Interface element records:
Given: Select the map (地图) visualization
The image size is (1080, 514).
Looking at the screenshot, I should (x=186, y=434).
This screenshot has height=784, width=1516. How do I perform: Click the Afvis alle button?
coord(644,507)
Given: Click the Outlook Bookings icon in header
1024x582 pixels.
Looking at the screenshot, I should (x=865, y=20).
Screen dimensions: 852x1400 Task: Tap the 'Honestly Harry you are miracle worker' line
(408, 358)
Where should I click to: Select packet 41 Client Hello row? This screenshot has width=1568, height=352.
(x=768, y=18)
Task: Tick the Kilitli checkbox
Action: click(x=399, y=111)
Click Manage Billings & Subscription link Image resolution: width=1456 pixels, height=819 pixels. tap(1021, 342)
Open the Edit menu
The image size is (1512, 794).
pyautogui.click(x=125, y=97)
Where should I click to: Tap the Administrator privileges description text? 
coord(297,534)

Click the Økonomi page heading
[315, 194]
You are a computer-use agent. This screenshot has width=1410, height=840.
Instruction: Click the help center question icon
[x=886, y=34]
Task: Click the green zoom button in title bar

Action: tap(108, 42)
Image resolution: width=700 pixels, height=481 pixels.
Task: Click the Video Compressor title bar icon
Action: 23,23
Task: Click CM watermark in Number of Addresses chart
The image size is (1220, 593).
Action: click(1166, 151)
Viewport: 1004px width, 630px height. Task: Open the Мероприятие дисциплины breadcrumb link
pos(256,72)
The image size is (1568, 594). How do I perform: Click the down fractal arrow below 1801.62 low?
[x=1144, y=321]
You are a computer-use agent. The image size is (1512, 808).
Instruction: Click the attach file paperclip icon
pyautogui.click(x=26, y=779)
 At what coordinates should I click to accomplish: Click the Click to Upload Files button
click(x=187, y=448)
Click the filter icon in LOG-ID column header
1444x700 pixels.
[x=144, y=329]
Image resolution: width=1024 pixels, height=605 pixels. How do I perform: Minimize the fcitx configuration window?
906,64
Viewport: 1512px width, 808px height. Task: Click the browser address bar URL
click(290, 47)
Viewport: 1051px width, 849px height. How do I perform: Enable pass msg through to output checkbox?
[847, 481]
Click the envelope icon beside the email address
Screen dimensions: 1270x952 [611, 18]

Your task ->
Please output, as a numbered list, the lines of the data starting at the line that contains "Image resolution: width=1024" and stopping after the final line of the data, leaving out any blank lines.

Result for this task ->
1. Image resolution: width=1024 pixels, height=605 pixels. How do I perform: Minimize the fcitx configuration window?
2. 906,64
3. Viewport: 1512px width, 808px height. Task: Click the browser address bar URL
4. click(290, 47)
5. Viewport: 1051px width, 849px height. How do I perform: Enable pass msg through to output checkbox?
6. [847, 481]
7. Click the envelope icon beside the email address
8. Screen dimensions: 1270x952 [611, 18]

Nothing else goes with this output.